▶ **Records from a collection**:
-=-=-=-=-

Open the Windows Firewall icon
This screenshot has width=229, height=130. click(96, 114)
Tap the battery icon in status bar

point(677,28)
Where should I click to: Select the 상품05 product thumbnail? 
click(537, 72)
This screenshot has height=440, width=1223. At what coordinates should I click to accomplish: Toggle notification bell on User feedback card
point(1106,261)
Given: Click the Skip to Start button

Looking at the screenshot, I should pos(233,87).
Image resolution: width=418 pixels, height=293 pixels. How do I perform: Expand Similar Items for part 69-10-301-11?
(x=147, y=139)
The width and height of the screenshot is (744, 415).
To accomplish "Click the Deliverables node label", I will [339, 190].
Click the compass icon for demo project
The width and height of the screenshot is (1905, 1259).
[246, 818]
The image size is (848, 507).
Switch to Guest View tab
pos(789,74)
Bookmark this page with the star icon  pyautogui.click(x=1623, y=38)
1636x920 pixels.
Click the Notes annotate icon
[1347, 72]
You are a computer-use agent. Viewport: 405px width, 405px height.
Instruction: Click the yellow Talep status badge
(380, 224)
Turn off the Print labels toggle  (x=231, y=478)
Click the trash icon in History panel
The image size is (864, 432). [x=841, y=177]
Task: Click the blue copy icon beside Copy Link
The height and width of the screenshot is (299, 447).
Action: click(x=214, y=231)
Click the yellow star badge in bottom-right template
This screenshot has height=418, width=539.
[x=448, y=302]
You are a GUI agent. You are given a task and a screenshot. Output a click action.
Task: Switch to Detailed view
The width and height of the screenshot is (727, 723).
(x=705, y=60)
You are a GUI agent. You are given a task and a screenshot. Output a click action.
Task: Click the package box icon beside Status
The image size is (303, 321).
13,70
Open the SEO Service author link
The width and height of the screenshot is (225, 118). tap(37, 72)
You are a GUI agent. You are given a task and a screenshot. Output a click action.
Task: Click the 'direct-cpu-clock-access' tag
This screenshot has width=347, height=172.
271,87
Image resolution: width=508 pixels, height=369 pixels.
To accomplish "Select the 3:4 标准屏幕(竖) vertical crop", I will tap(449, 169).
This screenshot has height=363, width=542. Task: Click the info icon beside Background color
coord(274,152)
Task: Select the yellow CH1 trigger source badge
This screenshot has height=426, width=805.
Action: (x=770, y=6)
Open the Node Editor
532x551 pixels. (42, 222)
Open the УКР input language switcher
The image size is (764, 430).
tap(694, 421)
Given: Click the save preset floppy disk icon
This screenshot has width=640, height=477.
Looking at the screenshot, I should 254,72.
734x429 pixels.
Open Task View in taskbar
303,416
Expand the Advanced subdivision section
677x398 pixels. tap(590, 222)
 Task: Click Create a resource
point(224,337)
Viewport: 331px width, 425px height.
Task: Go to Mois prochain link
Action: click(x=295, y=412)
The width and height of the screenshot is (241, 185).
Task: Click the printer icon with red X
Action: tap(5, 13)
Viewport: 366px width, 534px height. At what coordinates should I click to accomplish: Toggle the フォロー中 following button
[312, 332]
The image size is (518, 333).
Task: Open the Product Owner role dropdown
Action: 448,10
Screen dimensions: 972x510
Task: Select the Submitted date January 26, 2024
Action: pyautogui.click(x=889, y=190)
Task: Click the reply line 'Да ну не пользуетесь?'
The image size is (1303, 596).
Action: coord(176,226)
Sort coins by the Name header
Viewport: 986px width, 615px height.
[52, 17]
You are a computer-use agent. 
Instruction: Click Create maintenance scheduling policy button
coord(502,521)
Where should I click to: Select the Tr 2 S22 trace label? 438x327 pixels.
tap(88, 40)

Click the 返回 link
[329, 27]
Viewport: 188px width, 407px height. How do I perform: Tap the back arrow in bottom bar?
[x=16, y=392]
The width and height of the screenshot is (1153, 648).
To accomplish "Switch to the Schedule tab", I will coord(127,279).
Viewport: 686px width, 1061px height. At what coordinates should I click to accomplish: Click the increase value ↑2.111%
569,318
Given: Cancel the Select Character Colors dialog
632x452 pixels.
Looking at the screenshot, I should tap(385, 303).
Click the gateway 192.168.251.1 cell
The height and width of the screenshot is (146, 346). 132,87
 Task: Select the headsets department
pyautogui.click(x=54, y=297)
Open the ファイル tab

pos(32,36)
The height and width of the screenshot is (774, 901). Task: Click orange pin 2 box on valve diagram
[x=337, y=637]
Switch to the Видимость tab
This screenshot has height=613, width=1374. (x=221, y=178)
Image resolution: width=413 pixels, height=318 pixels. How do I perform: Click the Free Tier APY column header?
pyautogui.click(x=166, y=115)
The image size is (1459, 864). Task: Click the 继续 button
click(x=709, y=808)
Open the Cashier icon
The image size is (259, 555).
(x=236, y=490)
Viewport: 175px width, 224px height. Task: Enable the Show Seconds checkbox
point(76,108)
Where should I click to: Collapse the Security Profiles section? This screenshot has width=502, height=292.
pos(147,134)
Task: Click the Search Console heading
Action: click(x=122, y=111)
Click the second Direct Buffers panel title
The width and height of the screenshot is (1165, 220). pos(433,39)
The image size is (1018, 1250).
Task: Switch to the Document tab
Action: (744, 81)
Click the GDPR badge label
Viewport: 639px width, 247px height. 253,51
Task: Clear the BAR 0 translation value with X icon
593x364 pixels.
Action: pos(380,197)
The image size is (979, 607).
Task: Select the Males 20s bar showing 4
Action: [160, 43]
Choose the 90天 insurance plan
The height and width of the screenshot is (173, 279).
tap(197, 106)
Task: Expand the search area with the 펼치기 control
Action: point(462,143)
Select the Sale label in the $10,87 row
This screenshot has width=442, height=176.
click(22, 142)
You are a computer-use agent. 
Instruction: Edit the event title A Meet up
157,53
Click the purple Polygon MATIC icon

-=-=-=-=-

▶ **What the task requires**:
Reproduce all of the lines above, keeping every character unchanged.

▶ **Task result**:
Open the Windows Firewall icon
This screenshot has width=229, height=130. click(96, 114)
Tap the battery icon in status bar

point(677,28)
Where should I click to: Select the 상품05 product thumbnail? 
click(537, 72)
This screenshot has height=440, width=1223. At what coordinates should I click to accomplish: Toggle notification bell on User feedback card
point(1106,261)
Given: Click the Skip to Start button

Looking at the screenshot, I should pos(233,87).
Image resolution: width=418 pixels, height=293 pixels. How do I perform: Expand Similar Items for part 69-10-301-11?
(x=147, y=139)
The width and height of the screenshot is (744, 415).
To accomplish "Click the Deliverables node label", I will [339, 190].
Click the compass icon for demo project
The width and height of the screenshot is (1905, 1259).
[246, 818]
The image size is (848, 507).
Switch to Guest View tab
pos(789,74)
Bookmark this page with the star icon  pyautogui.click(x=1623, y=38)
1636x920 pixels.
Click the Notes annotate icon
[1347, 72]
You are a computer-use agent. Viewport: 405px width, 405px height.
Instruction: Click the yellow Talep status badge
(380, 224)
Turn off the Print labels toggle  (x=231, y=478)
Click the trash icon in History panel
The image size is (864, 432). [x=841, y=177]
Task: Click the blue copy icon beside Copy Link
The height and width of the screenshot is (299, 447).
Action: click(x=214, y=231)
Click the yellow star badge in bottom-right template
This screenshot has height=418, width=539.
[x=448, y=302]
You are a GUI agent. You are given a task and a screenshot. Output a click action.
Task: Switch to Detailed view
The width and height of the screenshot is (727, 723).
(x=705, y=60)
You are a GUI agent. You are given a task and a screenshot. Output a click action.
Task: Click the package box icon beside Status
The image size is (303, 321).
13,70
Open the SEO Service author link
The width and height of the screenshot is (225, 118). tap(37, 72)
You are a GUI agent. You are given a task and a screenshot. Output a click action.
Task: Click the 'direct-cpu-clock-access' tag
This screenshot has width=347, height=172.
271,87
Image resolution: width=508 pixels, height=369 pixels.
To accomplish "Select the 3:4 标准屏幕(竖) vertical crop", I will tap(449, 169).
This screenshot has height=363, width=542. Task: Click the info icon beside Background color
coord(274,152)
Task: Select the yellow CH1 trigger source badge
This screenshot has height=426, width=805.
Action: (x=770, y=6)
Open the Node Editor
532x551 pixels. (42, 222)
Open the УКР input language switcher
The image size is (764, 430).
tap(694, 421)
Given: Click the save preset floppy disk icon
This screenshot has width=640, height=477.
Looking at the screenshot, I should 254,72.
734x429 pixels.
Open Task View in taskbar
303,416
Expand the Advanced subdivision section
677x398 pixels. tap(590, 222)
 Task: Click Create a resource
point(224,337)
Viewport: 331px width, 425px height.
Task: Go to Mois prochain link
Action: click(x=295, y=412)
The width and height of the screenshot is (241, 185).
Task: Click the printer icon with red X
Action: tap(5, 13)
Viewport: 366px width, 534px height. At what coordinates should I click to accomplish: Toggle the フォロー中 following button
[312, 332]
The image size is (518, 333).
Task: Open the Product Owner role dropdown
Action: 448,10
Screen dimensions: 972x510
Task: Select the Submitted date January 26, 2024
Action: pyautogui.click(x=889, y=190)
Task: Click the reply line 'Да ну не пользуетесь?'
The image size is (1303, 596).
Action: coord(176,226)
Sort coins by the Name header
Viewport: 986px width, 615px height.
[52, 17]
You are a computer-use agent. 
Instruction: Click Create maintenance scheduling policy button
coord(502,521)
Where should I click to: Select the Tr 2 S22 trace label? 438x327 pixels.
tap(88, 40)

Click the 返回 link
[329, 27]
Viewport: 188px width, 407px height. How do I perform: Tap the back arrow in bottom bar?
[x=16, y=392]
The width and height of the screenshot is (1153, 648).
To accomplish "Switch to the Schedule tab", I will coord(127,279).
Viewport: 686px width, 1061px height. At what coordinates should I click to accomplish: Click the increase value ↑2.111%
569,318
Given: Cancel the Select Character Colors dialog
632x452 pixels.
Looking at the screenshot, I should tap(385, 303).
Click the gateway 192.168.251.1 cell
The height and width of the screenshot is (146, 346). 132,87
 Task: Select the headsets department
pyautogui.click(x=54, y=297)
Open the ファイル tab

pos(32,36)
The height and width of the screenshot is (774, 901). Task: Click orange pin 2 box on valve diagram
[x=337, y=637]
Switch to the Видимость tab
This screenshot has height=613, width=1374. (x=221, y=178)
Image resolution: width=413 pixels, height=318 pixels. How do I perform: Click the Free Tier APY column header?
pyautogui.click(x=166, y=115)
The image size is (1459, 864). Task: Click the 继续 button
click(x=709, y=808)
Open the Cashier icon
The image size is (259, 555).
(x=236, y=490)
Viewport: 175px width, 224px height. Task: Enable the Show Seconds checkbox
point(76,108)
Where should I click to: Collapse the Security Profiles section? This screenshot has width=502, height=292.
pos(147,134)
Task: Click the Search Console heading
Action: click(x=122, y=111)
Click the second Direct Buffers panel title
The width and height of the screenshot is (1165, 220). pos(433,39)
The image size is (1018, 1250).
Task: Switch to the Document tab
Action: (744, 81)
Click the GDPR badge label
Viewport: 639px width, 247px height. 253,51
Task: Clear the BAR 0 translation value with X icon
593x364 pixels.
Action: pos(380,197)
The image size is (979, 607).
Task: Select the Males 20s bar showing 4
Action: [160, 43]
Choose the 90天 insurance plan
The height and width of the screenshot is (173, 279).
tap(197, 106)
Task: Expand the search area with the 펼치기 control
Action: point(462,143)
Select the Sale label in the $10,87 row
This screenshot has width=442, height=176.
click(22, 142)
You are a computer-use agent. 
Instruction: Edit the event title A Meet up
157,53
Click the purple Polygon MATIC icon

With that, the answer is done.